Desde ese punto de vista, no tengo inconveniente en afirmar que no abrigo duda alguna sobre que la Fiesta de los toros es una riqueza material y espiritual para este azacaneado país nuestro, tanto como espectáculo como por su contribución al equilibrio ecológico de lo que los enemigos de la Tauromaquia pretenden convertir en “campos de soledad, mustio collado”, como la Itálica famosa del poeta. Insistir en la apoliticidad del toreo sería necio por mi parte, pues ahí tienen a cientos de hombres y mujeres de la más rancia izquierda, entre los que destacan Alberti, García Lorca, Pepe Díaz, Rubial, Mújica, Ledesma, los Guerra (Alfonso y el catalán Rodolf), María Aurelia Capmany, Lluís Armet y un largo etcétera, para desmentir la falacia que les incita a afirmar que el arte de Cúchares es cosa de “fachas”, “ricachones” y “señoritos”.
Pero, como quedó dicho más arriba, las opiniones, auténticas o fingidas a conveniencia, son patrimonio muy personal de cada cual y hay quienes las esturrean estúpidamente por las cuatro esquinas del país, a ver si consiguen imponerlas a la mayoría y así convertir su mentira en verdad, aceptada ya sea por ignorancia o por mala fe, para intentar acabar con una de nuestras multiseculares señas de identidad. Pero como el toreo forma parte de la entraña del pueblo, para conseguir sus fines, los antitaurinos, tendrían que borrar muchos nombres de la historia de sus propios partidos y eso ya seria sino cismático si de una extravagancia superlativa.
Aunque, ¿habrá mayor extravagancia que empeñarse en borrar de un manotazo parte importante de la riqueza cultural de un pueblo?

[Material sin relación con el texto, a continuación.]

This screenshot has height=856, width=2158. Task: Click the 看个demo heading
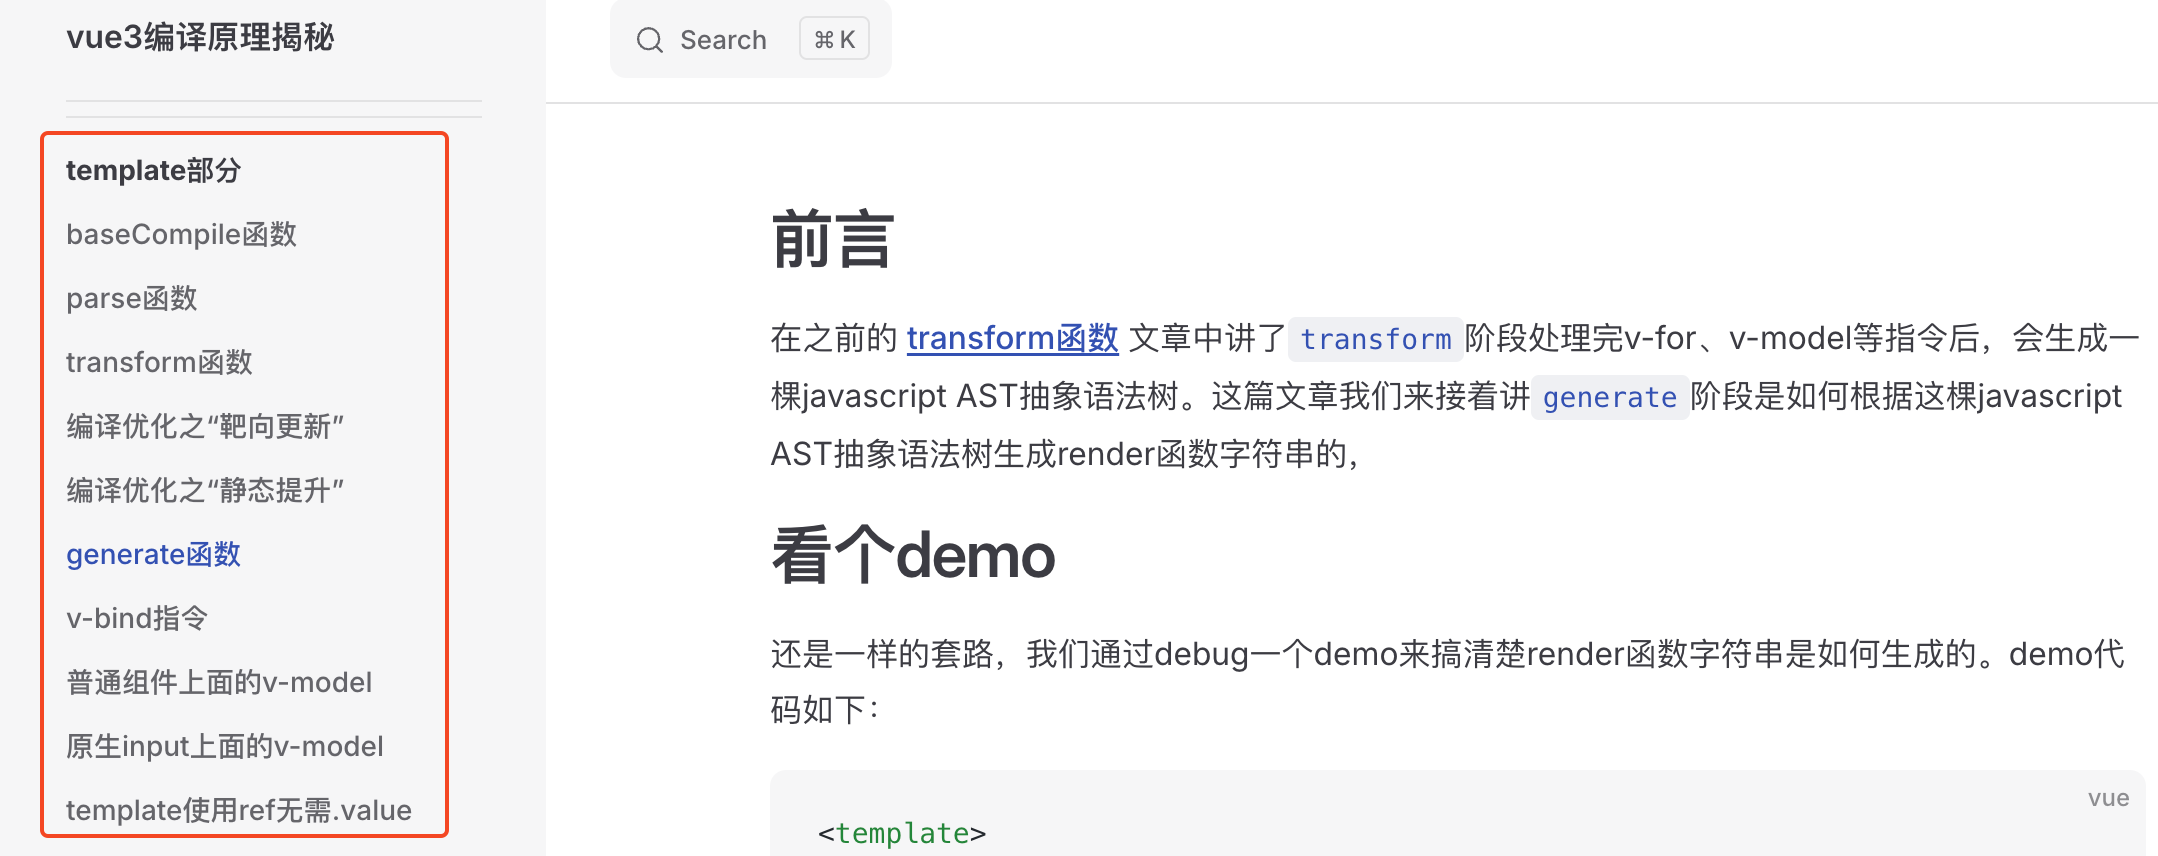click(x=913, y=556)
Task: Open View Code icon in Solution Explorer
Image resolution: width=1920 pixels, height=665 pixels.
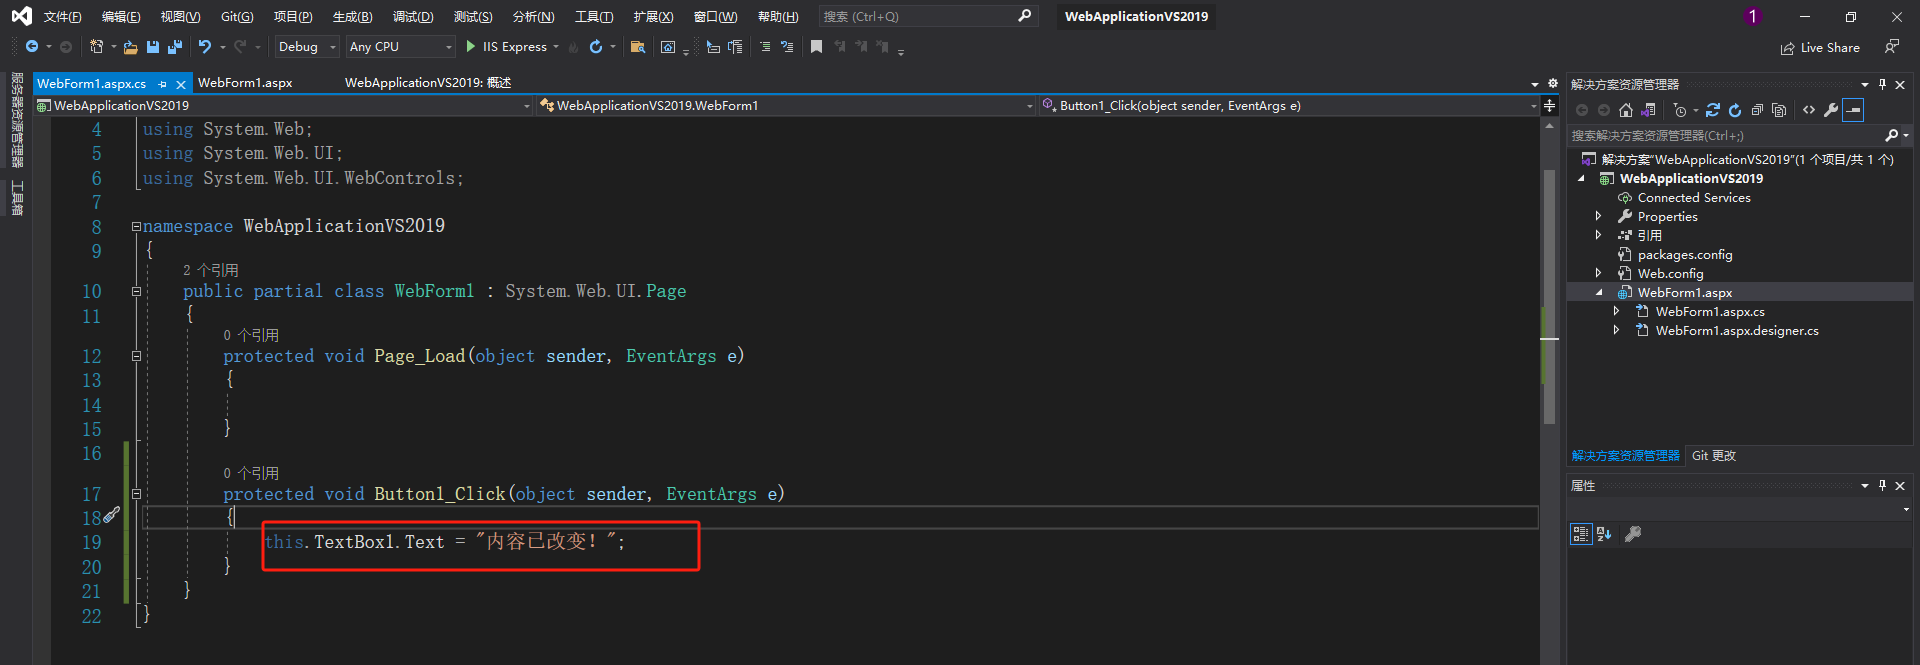Action: coord(1809,110)
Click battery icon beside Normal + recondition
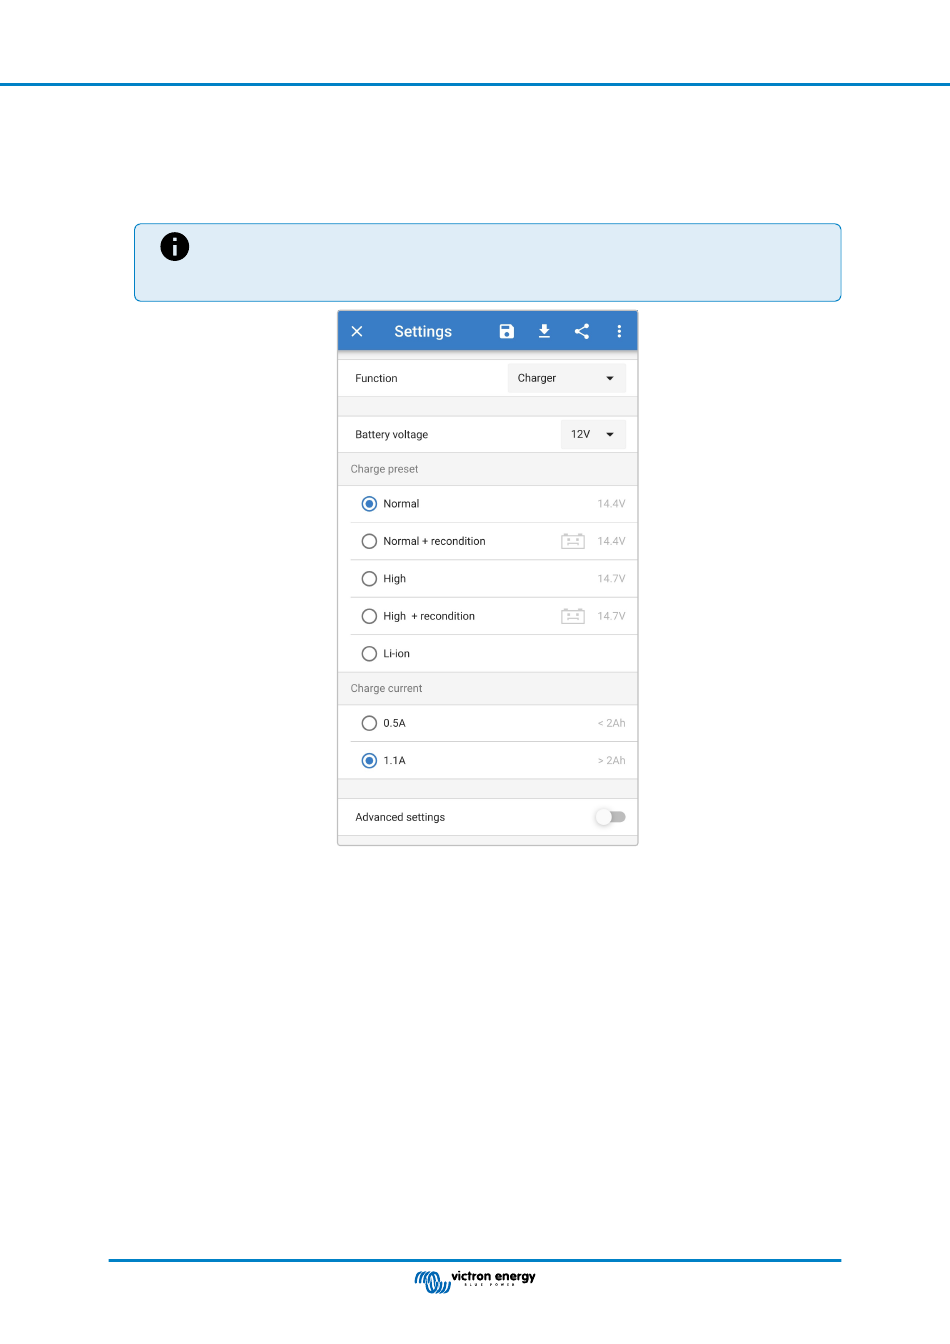This screenshot has height=1344, width=950. click(x=573, y=541)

Si el toreo hubiera nacido en el mundo anglosajón, las películas biográficas de toreros famosos, filmadas en Hollywood, habrían inundado todas las pantallas del mundo. Y en vez de el de las galopadas de los caballos del Oeste americano, el sonido que primaria en las salas de cine sería el de las pezuñas de los toros pateando los rubios alberos, y el “jé, toro jeee…” de los toreros.